=== Data excerpts ===

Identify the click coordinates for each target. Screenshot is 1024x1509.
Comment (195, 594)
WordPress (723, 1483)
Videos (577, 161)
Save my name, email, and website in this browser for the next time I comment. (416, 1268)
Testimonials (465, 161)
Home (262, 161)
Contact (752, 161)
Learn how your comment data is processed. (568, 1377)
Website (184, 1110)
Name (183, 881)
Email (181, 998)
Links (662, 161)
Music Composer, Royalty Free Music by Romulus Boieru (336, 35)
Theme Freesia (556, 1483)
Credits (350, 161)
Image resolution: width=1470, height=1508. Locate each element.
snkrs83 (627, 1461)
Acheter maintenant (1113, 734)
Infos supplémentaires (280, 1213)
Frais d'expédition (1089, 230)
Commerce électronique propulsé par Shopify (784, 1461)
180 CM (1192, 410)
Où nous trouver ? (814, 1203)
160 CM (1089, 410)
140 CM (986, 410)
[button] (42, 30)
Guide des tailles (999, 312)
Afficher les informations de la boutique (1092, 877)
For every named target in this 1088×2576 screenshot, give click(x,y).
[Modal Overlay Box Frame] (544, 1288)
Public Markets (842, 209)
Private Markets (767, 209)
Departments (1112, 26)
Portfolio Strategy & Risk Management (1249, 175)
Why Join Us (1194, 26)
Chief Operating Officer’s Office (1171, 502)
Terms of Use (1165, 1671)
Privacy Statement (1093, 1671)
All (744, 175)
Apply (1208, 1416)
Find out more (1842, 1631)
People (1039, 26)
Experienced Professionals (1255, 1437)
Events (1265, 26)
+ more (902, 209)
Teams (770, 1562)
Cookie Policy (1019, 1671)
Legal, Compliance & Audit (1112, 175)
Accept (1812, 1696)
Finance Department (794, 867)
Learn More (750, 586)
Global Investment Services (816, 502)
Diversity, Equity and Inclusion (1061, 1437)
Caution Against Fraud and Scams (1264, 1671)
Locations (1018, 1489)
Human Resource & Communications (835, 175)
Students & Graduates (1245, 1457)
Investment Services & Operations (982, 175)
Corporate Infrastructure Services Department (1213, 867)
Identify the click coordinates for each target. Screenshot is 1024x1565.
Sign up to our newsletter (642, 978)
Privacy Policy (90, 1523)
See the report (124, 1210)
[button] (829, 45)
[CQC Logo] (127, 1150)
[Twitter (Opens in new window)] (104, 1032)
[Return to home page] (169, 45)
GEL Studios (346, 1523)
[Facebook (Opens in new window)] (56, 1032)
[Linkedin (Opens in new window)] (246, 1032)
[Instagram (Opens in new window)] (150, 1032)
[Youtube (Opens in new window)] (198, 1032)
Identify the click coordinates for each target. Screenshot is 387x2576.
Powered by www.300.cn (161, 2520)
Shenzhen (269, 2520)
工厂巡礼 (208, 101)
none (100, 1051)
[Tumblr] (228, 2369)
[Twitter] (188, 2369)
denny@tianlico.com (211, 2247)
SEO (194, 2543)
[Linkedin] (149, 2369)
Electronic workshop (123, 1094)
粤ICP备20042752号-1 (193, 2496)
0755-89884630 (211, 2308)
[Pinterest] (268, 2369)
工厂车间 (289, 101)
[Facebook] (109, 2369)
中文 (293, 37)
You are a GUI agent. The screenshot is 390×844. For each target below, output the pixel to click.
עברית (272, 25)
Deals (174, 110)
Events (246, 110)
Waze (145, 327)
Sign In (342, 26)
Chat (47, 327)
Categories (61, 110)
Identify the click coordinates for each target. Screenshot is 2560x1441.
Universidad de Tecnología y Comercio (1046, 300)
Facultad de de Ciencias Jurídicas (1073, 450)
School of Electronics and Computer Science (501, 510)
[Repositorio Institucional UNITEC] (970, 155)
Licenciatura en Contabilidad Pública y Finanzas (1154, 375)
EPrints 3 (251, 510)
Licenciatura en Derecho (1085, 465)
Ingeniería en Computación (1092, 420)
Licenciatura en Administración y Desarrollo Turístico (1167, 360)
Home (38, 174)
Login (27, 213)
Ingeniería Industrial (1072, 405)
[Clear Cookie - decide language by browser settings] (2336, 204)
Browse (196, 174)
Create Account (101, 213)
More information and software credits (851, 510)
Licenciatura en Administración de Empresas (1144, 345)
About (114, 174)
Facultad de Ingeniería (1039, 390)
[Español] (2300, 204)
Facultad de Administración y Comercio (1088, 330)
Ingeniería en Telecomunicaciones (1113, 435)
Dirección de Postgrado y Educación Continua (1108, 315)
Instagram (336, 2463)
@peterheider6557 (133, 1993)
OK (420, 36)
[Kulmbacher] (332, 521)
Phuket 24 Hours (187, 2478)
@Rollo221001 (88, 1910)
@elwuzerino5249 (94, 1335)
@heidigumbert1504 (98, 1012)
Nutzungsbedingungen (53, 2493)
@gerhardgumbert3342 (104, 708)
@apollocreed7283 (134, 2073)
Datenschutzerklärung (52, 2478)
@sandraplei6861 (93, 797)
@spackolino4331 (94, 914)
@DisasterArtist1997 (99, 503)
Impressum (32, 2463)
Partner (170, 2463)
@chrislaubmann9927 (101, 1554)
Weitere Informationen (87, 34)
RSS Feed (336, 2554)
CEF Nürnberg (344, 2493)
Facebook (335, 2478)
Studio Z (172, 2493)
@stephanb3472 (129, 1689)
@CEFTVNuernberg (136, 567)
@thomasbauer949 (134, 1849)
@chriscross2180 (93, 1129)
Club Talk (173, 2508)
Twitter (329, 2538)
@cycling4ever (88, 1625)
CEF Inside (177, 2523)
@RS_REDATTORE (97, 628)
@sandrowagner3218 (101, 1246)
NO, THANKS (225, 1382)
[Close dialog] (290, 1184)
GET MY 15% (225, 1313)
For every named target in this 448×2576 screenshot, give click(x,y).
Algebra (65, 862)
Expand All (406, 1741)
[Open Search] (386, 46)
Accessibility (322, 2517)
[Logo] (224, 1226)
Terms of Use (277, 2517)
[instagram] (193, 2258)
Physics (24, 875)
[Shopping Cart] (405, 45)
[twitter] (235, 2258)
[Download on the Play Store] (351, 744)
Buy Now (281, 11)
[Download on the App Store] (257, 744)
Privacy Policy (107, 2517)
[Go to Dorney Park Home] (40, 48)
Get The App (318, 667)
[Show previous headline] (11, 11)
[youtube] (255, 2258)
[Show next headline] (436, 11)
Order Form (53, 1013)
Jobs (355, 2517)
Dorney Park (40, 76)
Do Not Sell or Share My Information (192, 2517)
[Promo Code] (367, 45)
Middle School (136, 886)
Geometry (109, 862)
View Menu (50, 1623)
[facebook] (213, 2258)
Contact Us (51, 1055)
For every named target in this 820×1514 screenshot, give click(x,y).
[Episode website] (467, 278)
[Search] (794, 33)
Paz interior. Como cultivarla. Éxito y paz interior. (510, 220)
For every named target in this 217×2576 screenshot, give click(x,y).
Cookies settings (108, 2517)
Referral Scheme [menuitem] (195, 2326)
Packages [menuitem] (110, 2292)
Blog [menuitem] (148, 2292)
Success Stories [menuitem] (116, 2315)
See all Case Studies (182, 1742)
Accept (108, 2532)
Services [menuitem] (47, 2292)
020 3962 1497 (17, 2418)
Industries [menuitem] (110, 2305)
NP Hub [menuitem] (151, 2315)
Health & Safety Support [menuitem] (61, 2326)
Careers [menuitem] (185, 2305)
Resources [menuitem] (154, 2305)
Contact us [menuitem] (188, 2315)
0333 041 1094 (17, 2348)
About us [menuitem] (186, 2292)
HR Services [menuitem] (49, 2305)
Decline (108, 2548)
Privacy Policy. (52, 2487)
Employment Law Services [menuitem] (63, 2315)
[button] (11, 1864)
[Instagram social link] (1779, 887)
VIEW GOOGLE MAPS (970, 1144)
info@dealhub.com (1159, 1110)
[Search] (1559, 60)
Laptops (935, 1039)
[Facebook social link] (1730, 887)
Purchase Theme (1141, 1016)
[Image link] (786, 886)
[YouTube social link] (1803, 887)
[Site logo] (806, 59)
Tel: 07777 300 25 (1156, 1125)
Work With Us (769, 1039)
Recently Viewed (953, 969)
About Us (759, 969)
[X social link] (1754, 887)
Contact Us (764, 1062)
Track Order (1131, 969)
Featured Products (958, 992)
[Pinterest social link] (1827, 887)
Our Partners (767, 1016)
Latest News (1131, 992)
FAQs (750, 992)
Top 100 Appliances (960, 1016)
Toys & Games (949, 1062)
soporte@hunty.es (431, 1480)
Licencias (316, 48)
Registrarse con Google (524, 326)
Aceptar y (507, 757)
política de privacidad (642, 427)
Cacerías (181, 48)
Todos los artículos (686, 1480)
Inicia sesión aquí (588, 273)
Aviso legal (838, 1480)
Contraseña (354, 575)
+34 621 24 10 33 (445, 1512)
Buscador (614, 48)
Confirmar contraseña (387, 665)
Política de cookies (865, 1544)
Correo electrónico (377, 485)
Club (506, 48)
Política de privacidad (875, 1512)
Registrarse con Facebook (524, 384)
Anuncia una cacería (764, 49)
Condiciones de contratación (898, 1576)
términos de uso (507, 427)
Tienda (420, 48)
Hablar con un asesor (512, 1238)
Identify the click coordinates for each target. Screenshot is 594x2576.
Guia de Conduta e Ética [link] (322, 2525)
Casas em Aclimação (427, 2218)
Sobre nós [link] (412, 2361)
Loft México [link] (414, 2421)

===

* Work to complete
Using the data above, repeat exactly the lines that begin at the line with "Do Not Sell" and end at the line with "[Facebook social link] (1730, 887)", both ends included.

* Output for this task
Do Not Sell or Share My Information (192, 2517)
[Promo Code] (367, 45)
Middle School (136, 886)
Geometry (109, 862)
View Menu (50, 1623)
[facebook] (213, 2258)
Contact Us (51, 1055)
For every named target in this 820×1514 screenshot, give click(x,y).
[Episode website] (467, 278)
[Search] (794, 33)
Paz interior. Como cultivarla. Éxito y paz interior. (510, 220)
For every named target in this 217×2576 screenshot, give click(x,y).
Cookies settings (108, 2517)
Referral Scheme [menuitem] (195, 2326)
Packages [menuitem] (110, 2292)
Blog [menuitem] (148, 2292)
Success Stories [menuitem] (116, 2315)
See all Case Studies (182, 1742)
Accept (108, 2532)
Services [menuitem] (47, 2292)
020 3962 1497 (17, 2418)
Industries [menuitem] (110, 2305)
NP Hub [menuitem] (151, 2315)
Health & Safety Support [menuitem] (61, 2326)
Careers [menuitem] (185, 2305)
Resources [menuitem] (154, 2305)
Contact us [menuitem] (188, 2315)
0333 041 1094 (17, 2348)
About us [menuitem] (186, 2292)
HR Services [menuitem] (49, 2305)
Decline (108, 2548)
Privacy Policy. (52, 2487)
Employment Law Services [menuitem] (63, 2315)
[button] (11, 1864)
[Instagram social link] (1779, 887)
VIEW GOOGLE MAPS (970, 1144)
info@dealhub.com (1159, 1110)
[Search] (1559, 60)
Laptops (935, 1039)
[Facebook social link] (1730, 887)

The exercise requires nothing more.